Pero los hechos ocurridos en Japón levantan muchas preguntas que no pueden ser fácilmente dejadas de lado cuando las diferencias políticas y sociales se siguen dirimiendo con la violencia. Tal vez el asunto de Perú tenga que ser dividido, para aproximarse a algunos de sus significados. La acción del MRTA provoca varios cuestionamientos. Es difícil justificar un acto terrorista como éste. La pregunta límite aquí puede ubicarse en términos personales, ¿cuál sería nuestra posición en caso de estar directamente involucrados en el secuestro, o bien alguna persona cercana? En ese caso lo más normal sería estar del lado de Fujimori y de la decisión de rescatar por la fuerza a los rehenes. El secuestro de la embajada involucraba riesgos y los que lo realizaron aceptaban explícitamente las consecuencias. Asimismo, el Ejército realizó una acción decisiva y no tenía por qué mostrar ninguna complacencia con los terroristas; según la lógica del poder del Estado su intervención tenía que ser decisiva y ejemplar. Es más, no hay desde esta óptica razón para preocuparse por los derechos humanos de los secuestradores, puesto que ellos violaron los de sus víctimas. En ese terreno la discusión puede terminar ahí.
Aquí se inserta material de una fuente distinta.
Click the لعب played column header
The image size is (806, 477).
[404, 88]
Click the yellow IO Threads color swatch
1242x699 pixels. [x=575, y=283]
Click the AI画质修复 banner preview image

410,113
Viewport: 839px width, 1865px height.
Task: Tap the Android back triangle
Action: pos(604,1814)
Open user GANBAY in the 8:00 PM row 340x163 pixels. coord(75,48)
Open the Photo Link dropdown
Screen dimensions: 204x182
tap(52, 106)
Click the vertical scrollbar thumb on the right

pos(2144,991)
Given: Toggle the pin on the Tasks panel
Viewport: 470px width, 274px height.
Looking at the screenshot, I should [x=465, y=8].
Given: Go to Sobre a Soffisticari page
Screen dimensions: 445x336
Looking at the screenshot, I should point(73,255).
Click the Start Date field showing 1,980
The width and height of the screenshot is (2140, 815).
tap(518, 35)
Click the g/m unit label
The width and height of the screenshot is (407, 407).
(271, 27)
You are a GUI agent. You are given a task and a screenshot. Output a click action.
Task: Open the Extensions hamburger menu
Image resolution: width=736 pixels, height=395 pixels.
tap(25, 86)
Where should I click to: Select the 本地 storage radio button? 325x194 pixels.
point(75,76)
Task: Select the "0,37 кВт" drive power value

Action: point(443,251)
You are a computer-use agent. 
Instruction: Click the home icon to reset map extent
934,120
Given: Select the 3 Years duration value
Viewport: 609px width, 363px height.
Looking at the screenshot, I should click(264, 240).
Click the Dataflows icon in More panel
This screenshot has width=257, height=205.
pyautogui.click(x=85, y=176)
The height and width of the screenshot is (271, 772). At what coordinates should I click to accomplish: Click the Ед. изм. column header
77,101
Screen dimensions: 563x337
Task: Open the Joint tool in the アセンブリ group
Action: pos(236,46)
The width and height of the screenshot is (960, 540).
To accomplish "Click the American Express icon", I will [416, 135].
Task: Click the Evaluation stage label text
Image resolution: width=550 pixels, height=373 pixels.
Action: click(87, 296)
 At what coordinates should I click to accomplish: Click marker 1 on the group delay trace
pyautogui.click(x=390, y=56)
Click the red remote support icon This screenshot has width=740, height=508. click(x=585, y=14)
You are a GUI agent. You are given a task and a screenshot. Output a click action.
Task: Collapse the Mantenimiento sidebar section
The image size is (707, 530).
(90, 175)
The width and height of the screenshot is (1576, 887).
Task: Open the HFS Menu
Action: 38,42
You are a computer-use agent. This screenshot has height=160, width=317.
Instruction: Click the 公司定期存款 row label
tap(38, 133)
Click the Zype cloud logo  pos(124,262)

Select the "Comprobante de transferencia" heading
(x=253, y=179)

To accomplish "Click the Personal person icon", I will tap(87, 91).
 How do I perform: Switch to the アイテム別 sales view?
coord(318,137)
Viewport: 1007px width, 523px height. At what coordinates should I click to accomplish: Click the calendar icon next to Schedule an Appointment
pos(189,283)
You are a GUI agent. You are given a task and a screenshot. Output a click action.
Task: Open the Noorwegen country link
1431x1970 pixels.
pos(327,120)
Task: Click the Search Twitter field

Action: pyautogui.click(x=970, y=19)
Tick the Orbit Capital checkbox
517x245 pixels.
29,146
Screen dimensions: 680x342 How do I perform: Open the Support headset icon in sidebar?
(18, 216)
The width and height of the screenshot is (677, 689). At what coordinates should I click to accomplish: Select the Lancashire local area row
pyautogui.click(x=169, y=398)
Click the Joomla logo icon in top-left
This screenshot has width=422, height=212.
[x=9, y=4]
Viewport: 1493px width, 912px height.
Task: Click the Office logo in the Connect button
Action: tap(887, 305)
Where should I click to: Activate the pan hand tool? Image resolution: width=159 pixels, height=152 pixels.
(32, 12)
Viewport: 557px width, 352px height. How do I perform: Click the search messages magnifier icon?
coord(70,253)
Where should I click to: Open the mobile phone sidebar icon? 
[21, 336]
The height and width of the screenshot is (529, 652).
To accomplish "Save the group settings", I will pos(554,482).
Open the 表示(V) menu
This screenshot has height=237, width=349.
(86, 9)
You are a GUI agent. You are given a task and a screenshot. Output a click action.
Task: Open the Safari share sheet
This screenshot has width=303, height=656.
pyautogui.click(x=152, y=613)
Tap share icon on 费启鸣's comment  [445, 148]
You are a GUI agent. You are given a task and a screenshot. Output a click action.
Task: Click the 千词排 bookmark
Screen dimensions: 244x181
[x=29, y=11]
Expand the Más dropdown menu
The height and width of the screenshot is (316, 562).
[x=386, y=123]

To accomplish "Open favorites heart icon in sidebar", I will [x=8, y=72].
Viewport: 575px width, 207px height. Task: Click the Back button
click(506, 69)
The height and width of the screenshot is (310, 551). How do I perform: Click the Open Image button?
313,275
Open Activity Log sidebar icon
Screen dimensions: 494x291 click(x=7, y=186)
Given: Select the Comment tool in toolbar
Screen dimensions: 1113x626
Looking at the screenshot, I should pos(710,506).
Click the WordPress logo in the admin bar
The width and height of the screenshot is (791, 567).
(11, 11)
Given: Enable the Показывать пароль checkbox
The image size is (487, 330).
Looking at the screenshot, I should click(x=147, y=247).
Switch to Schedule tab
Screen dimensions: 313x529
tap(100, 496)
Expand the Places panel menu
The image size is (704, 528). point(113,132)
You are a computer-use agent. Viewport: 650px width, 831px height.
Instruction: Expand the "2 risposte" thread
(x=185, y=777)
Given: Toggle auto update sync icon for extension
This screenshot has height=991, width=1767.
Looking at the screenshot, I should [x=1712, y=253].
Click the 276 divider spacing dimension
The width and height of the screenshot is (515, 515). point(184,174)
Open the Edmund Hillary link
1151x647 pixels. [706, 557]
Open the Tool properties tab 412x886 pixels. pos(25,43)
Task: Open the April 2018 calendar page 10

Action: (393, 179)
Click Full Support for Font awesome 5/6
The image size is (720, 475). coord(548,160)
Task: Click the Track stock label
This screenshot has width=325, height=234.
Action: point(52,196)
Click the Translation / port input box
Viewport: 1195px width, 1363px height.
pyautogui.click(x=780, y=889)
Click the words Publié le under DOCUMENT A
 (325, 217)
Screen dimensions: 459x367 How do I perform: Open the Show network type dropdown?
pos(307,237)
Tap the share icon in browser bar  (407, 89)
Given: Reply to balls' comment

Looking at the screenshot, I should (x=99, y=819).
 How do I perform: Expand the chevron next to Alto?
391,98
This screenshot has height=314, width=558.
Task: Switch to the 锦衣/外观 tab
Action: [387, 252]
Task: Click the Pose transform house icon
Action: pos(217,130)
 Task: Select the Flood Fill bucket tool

Y, sin embargo, hay otras distancias necesarias para pensar esta situación. La lógica de la violencia del MRTA se resolvió con la lógica de la violencia del Estado. ¿Era necesario el tiro de gracia a los 14 secuestradores?, y hay a quien le parece sospechoso que entre todos los rehenes sólo haya muerto el magistrado Carlos Giusti, quien no parecía gozar de toda la simpatía del gobierno. Todo esto no debe llevar de nuevo al romanticismo de eso que se llama la épica guerrillera, y lamentarse de que no haya sido el Estado quien perdiera en aras de una justicia que sería complicado plantearse a partir de este acontecimiento. Pero si no es alentador el secuestro de la embajada japonesa, tampoco lo es la actitud del presidente Fujimori, vestido con chaleco antibalas arengando a sus tropas (el Mariscal Fujimori, lo ha llamado Jorge Edwards), o posando ante los muertos del comando como si fuesen trofeos.

Fujimori es la antítesis de lo que dice representar, ese Estado democrático que no le cuaja; representa los elementos más negativos de una política y una economía que a escala mundial hoy no tienen contrapesos efectivos. La popularidad que obtuvo con la decisiva acción frente a los secuestradores o el apoyo que tiene que darle al Ejército para sostenerse él mismo en el poder, no deben confundirse con otra cosa más que lo que realmente es.

El terrorismo sigue siendo un método para las reivindicaciones de diversos grupos, en América Latina, en el Medio Oriente, en Japón y en la civilizada Europa. Una lección del caso peruano es la necesidad de eliminar las causas de ese terrorismo, y de no olvidar que si es condenable el secuestro que realizó el MRTA, lo es también el terrorismo de Estado que puede perpetrarse de manera abierta, como ha ocurrido en Argentina y Chile o, de manera socavada, como ocurre cotidianamente en todos los países de la región y por muy diversos métodos. En fin, el caso peruano no puede plantearse de modo simple, y la manera como se resolvió deja muchas líneas abiertas a la reflexión y a la definición de la acción política.